As an artist, Pre Pleasure shows that Jacklin has grown in her adroit use of instrumental backing. The stories in her songs have always been potent, but now the music both amplifies and strengthens the emotional force of the narratives. The meandering piano riff on “Love, Try not to Let Go” mirrors Jacklin’s vocals as she sings “Love, love is all that I want now.” And, on the chorus, the track suddenly shifts to a harrowing, distorted buildup, its pace matching Jacklin’s strained delivery.

“I was Neon” offers another approach to texture. The guitars growl softly, providing a steady foundation under the singer’s airy delivery. “Am I gonna lose myself again? I quite like the person that I am,” wonders Jacklin. She is answered by a simple but effective guitar solo. Her question becomes the song’s mantra, its repetition reinforcing Jacklin’s uncertainty as she grapples to find an answer.

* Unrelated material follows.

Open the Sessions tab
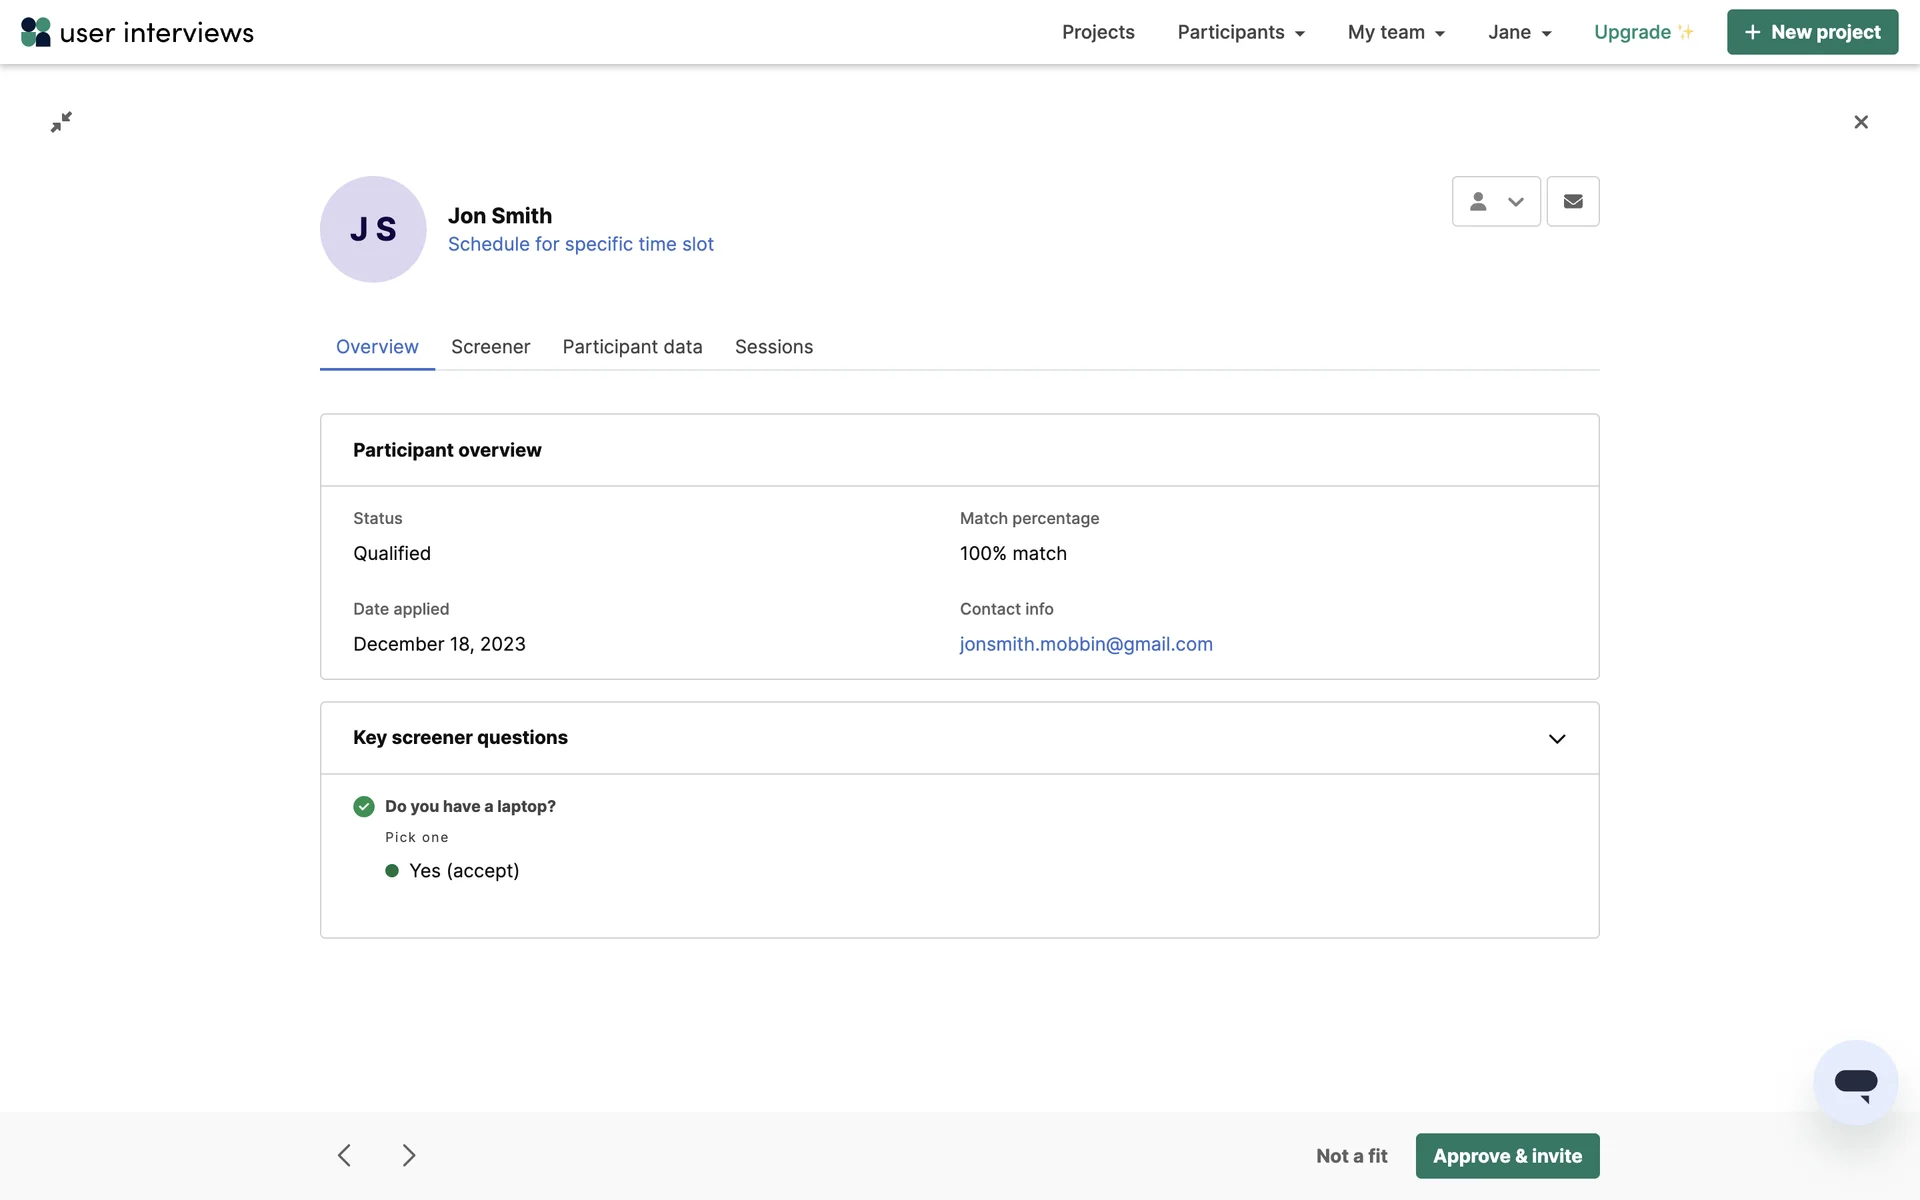Viewport: 1920px width, 1200px height. point(773,347)
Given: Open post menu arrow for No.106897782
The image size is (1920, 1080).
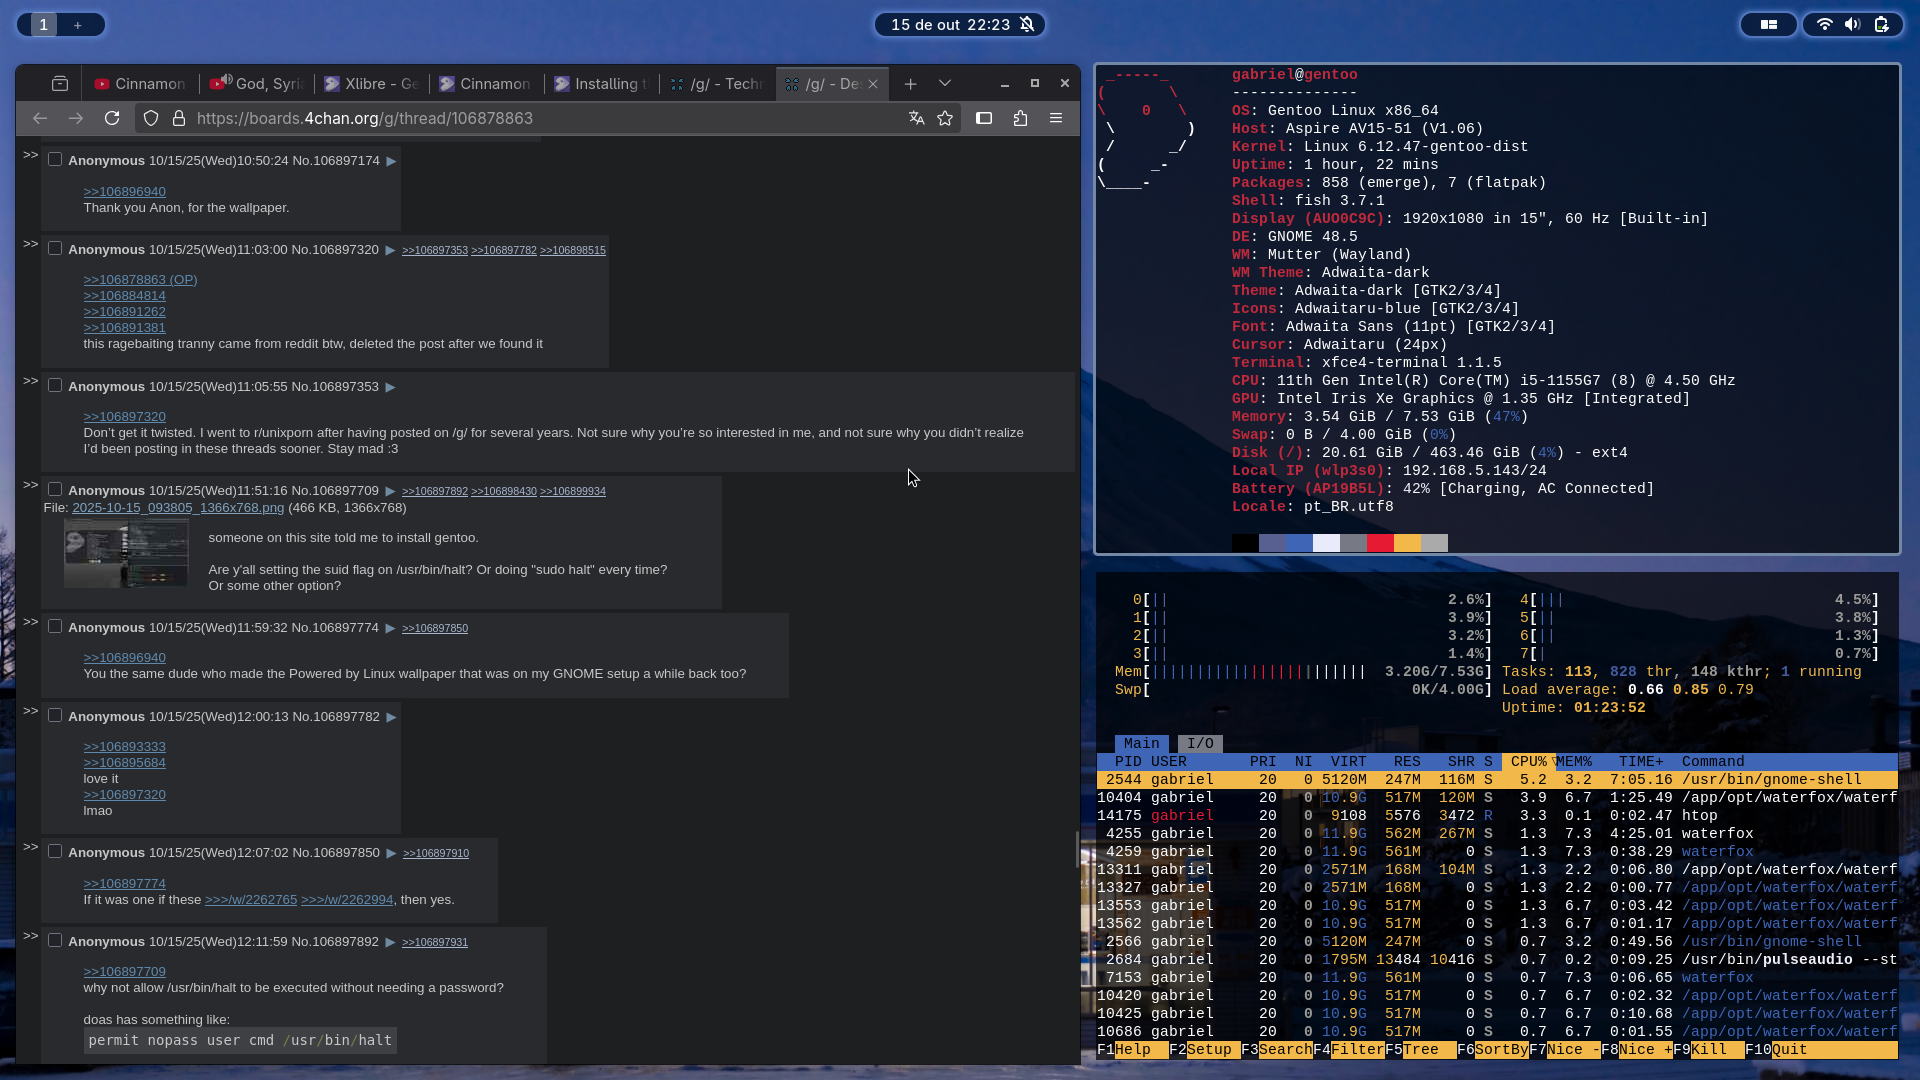Looking at the screenshot, I should [x=392, y=717].
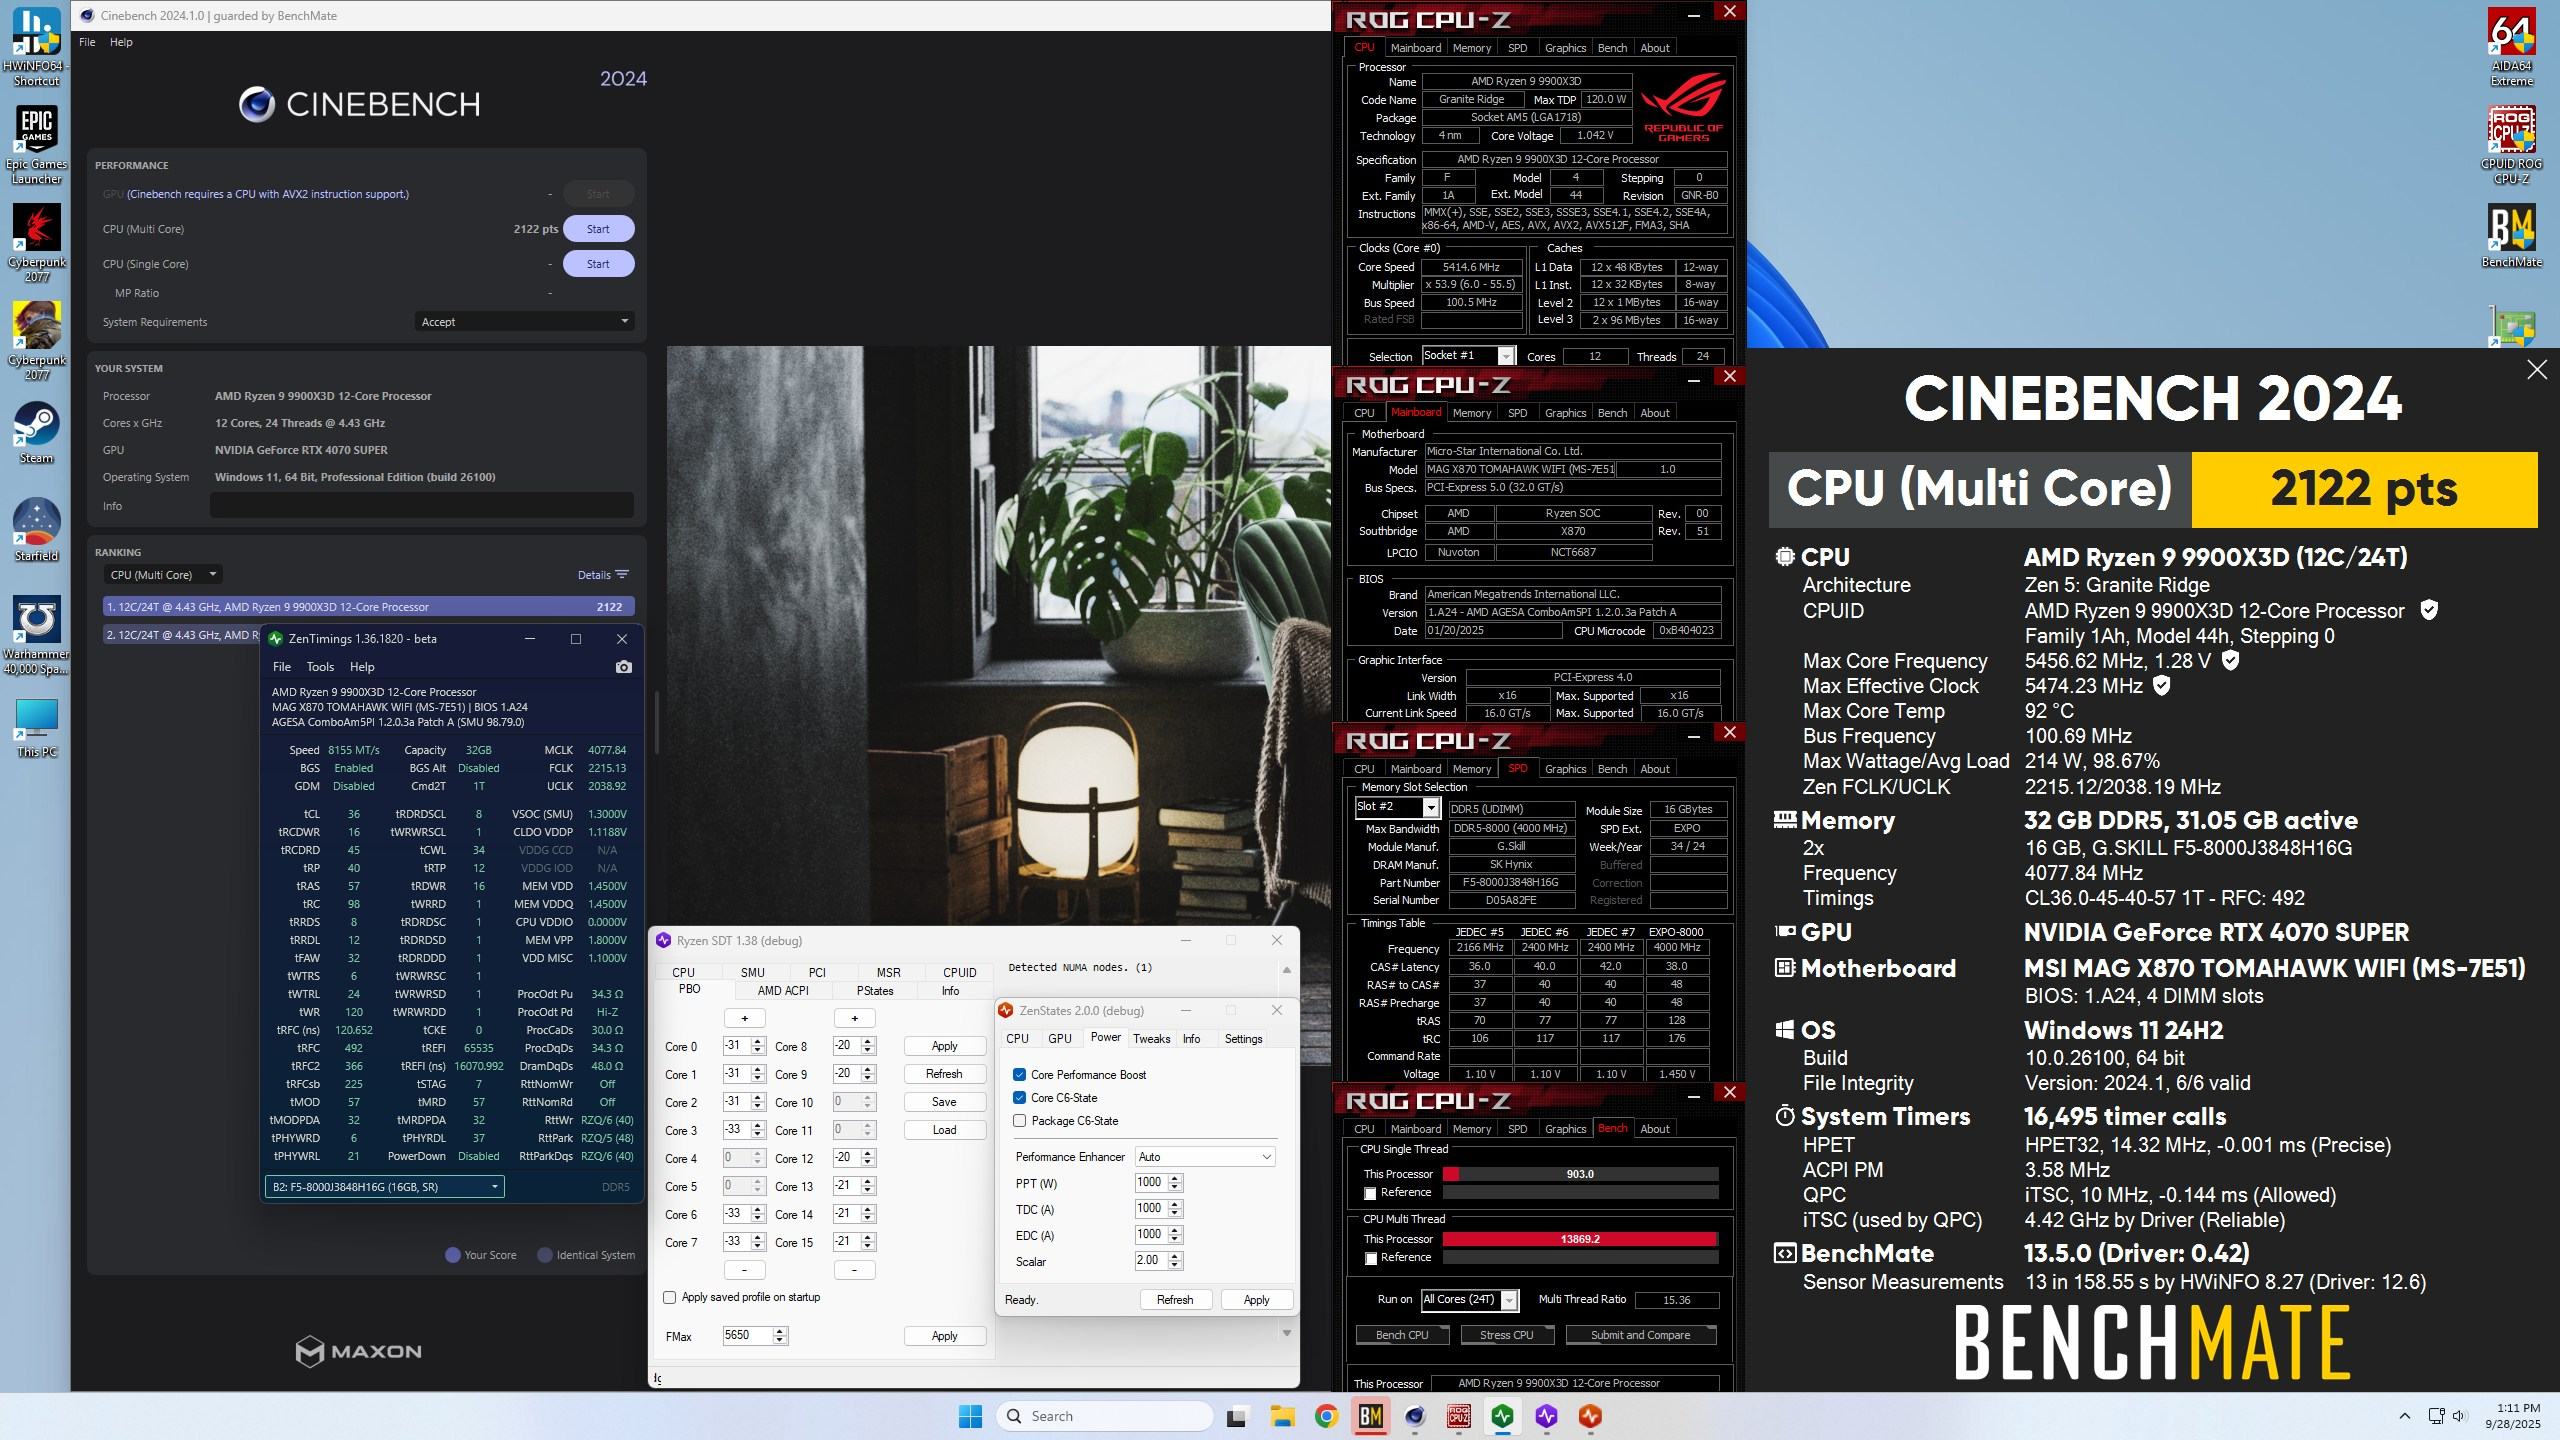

These instrumental flourishes pop up across the album. They cut against a minimalist monotony that afflicts the efforts of many ambitious singer-songwriters. The desire to spotlight the vocal performance ends up back-firing: stripping back the accompaniment often results in a lackadaisical sameness. That is mostly avoided here. That said,“Too In Love to Die” fails because of its plodding, shapeless sound. But it is one of few blips on an otherwise solid disc.

Pre Pleasure succeeds because it presents a cohesively dramatic story. Familiar themes crop up again and again, setting the stage for Jacklin to move onto yet another stage in her struggle. By the time the album ends, the singer has chronicled considerable grace under psychological pressure. The album does not supply a happy ending; instead, it suggests that Jacklin’s struggle will continue long after the final song ends.


Alex Szeptycki is a writer from Charlottesville, VA. He recently graduated from Stanford University, majoring in American Studies with a focus in contemporary art and pop culture. He’s currently working as a freelance writer at the Arts Fuse while navigating post-grad life in a pandemic.